We're looking at millions of dollars exchanged over bits that have no practical purpose whatsoever. Solely entertainment value. I mean, this is amazing. People want to be entertained, so companies released games that had in-game economies and encouraged trading goods between players (they were called MUDs and MUSHes and the like, but they never caught on until Evercrak put a nice 3D engine on one). Since there was an in-game enconomy, and the in-game experience changed due to what items you owned, this created a demand for the items. Now, the game company theoretically controls supply, but they can't be tight-fisted about it. Players need to feel like they've earned it (and that it's capable of being earned), and they also need to be able to exchange it when they need it no longer.

So really, the company controls the supply in the same way a mountain controls the coal buried in it.

Which means, any ambitious miner can go in and dig it out- and now they control the supply.

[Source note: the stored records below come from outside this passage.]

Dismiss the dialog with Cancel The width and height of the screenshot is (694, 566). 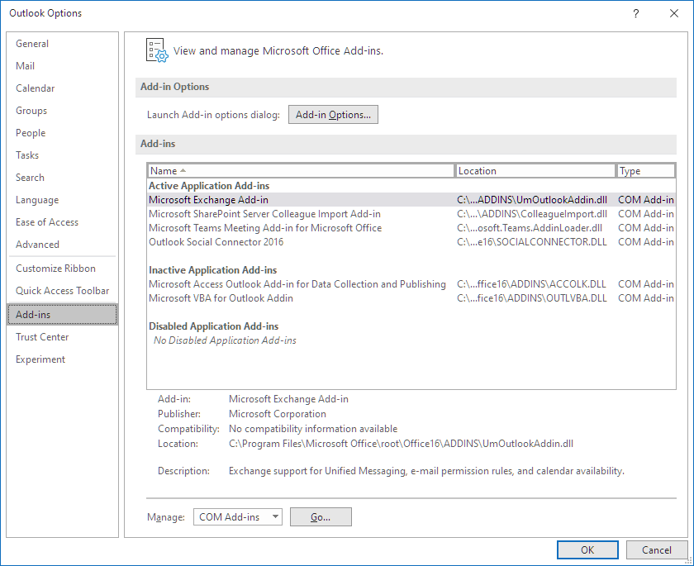pyautogui.click(x=657, y=549)
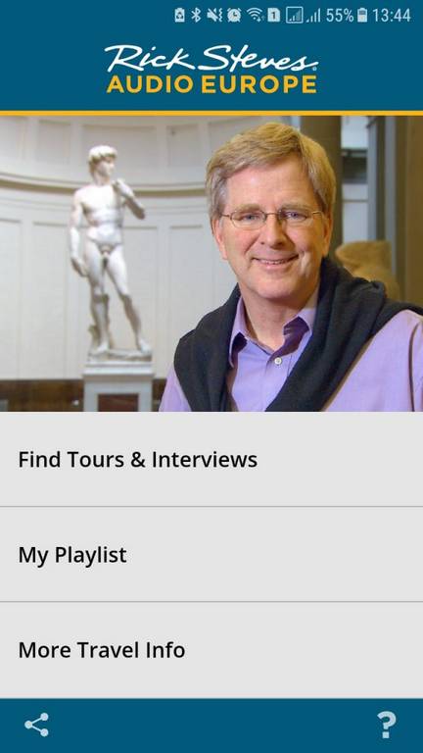423x753 pixels.
Task: Tap the 13:44 clock in status bar
Action: coord(392,16)
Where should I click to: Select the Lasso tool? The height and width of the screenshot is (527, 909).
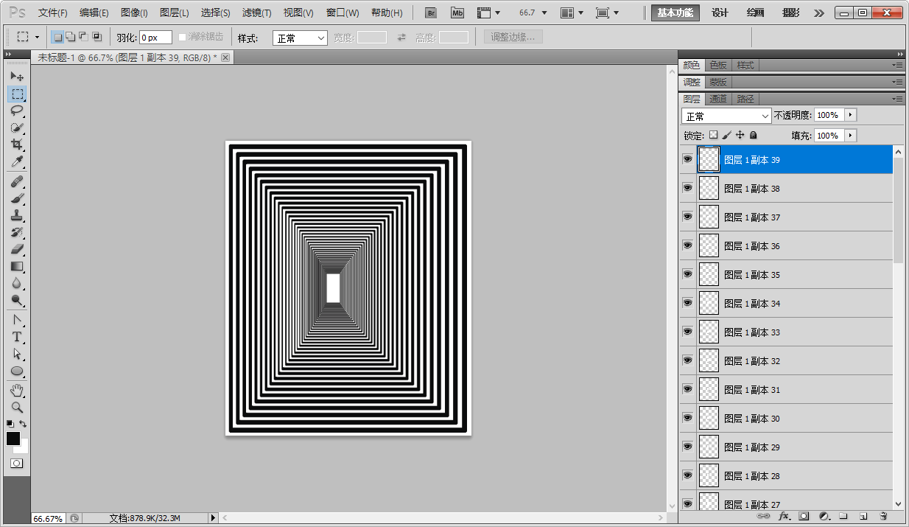[x=17, y=111]
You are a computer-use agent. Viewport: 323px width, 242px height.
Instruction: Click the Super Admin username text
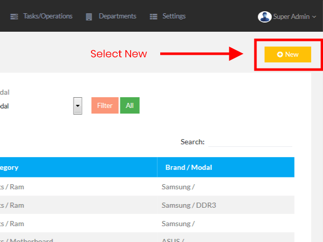click(291, 16)
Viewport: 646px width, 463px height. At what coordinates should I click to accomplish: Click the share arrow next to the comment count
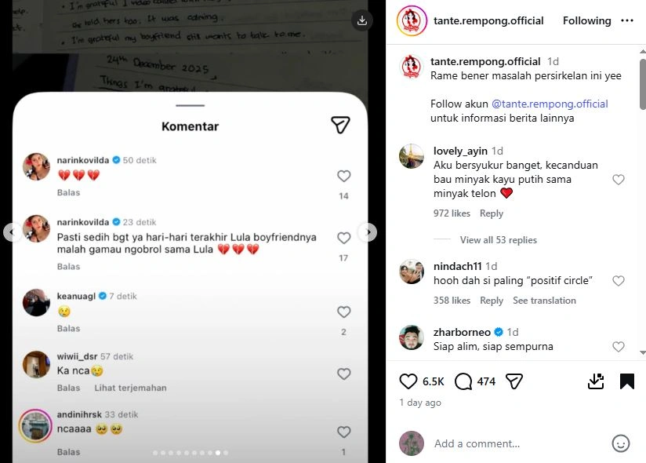(x=514, y=381)
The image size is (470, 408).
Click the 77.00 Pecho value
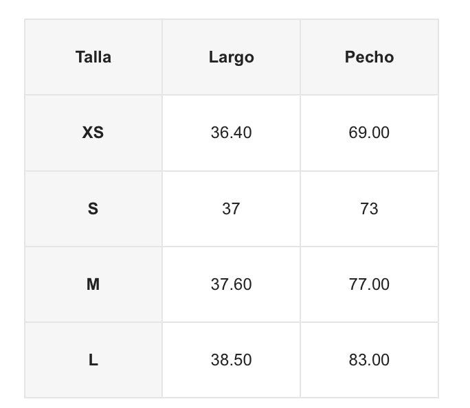tap(369, 284)
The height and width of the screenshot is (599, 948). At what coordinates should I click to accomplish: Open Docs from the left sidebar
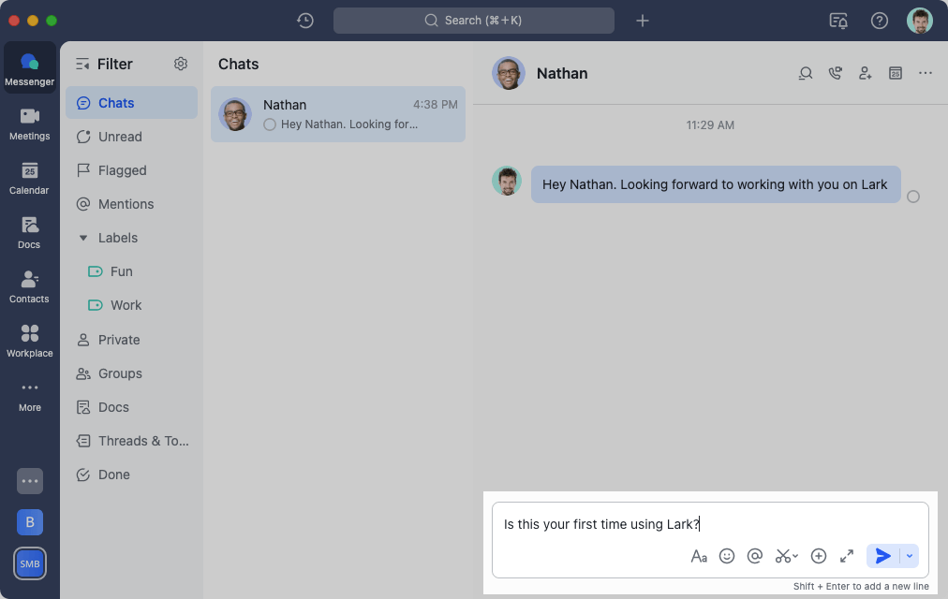point(29,232)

What I think I love about this most, well, it's horrible of me really. I can remember back in the early nineties a great deal of glamour filled pixies-and-daisies prognostications that this new channel of communication (the Internet) was going to tear down walls and improve communication and make us better people. It'll end war and cure cancer, and it's also a floor wax and a dessert topping! When reality hits, we suddenly see, people are people. You give them a new toy, and all they really do is find new ways to do the same old miserable things they've always done.